**TASK TO CARRY OUT:** Take each line of the data that contains the string "with" and copy it.

(EXERCISE MATERIAL Opens)

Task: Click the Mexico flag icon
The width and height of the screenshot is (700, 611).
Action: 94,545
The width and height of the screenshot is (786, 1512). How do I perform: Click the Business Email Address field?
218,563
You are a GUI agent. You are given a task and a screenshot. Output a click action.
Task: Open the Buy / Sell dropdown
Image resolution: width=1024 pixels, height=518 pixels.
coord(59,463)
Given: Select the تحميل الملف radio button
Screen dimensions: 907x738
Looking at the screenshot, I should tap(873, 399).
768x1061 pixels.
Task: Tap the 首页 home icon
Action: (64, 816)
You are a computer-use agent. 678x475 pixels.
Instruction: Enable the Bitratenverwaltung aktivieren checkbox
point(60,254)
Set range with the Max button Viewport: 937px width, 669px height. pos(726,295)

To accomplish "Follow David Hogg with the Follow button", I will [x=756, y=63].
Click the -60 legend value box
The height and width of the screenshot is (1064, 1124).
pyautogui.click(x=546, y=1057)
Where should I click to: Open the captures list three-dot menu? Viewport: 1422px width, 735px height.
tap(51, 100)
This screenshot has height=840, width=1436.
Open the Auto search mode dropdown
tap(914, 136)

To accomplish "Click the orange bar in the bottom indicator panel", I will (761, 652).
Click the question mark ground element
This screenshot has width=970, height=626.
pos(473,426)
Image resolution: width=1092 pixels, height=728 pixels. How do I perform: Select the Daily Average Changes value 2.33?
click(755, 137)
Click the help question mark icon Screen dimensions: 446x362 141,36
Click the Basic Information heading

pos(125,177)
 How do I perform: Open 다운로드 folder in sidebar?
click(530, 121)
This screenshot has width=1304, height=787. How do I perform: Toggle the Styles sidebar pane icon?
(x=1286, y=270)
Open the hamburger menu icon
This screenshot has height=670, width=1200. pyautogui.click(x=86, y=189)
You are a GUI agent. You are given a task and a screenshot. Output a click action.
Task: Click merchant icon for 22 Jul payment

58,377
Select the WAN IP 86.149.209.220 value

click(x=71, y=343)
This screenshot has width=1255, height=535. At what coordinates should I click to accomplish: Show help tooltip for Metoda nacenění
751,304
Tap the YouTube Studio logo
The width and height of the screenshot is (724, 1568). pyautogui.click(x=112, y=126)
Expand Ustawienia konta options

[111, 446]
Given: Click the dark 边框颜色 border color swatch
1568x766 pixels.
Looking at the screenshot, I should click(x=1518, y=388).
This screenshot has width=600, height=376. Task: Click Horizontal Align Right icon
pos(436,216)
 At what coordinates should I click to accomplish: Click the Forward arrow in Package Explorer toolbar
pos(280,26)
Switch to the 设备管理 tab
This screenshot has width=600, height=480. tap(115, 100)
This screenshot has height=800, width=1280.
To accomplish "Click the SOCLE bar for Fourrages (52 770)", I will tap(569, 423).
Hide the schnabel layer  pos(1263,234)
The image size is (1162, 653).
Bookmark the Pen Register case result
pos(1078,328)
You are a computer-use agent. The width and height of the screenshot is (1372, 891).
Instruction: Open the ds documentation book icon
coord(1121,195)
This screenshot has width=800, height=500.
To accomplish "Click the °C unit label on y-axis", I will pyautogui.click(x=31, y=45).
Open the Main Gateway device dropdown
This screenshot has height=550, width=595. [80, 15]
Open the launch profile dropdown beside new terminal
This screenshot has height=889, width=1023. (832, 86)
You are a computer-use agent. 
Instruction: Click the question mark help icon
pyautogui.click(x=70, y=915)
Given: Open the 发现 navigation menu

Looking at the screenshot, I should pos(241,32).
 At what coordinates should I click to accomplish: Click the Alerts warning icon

(EXERCISE MATERIAL Closes)

**WRITTEN SOLUTION:**
Set range with the Max button Viewport: 937px width, 669px height. pos(726,295)
To accomplish "Follow David Hogg with the Follow button", I will [x=756, y=63].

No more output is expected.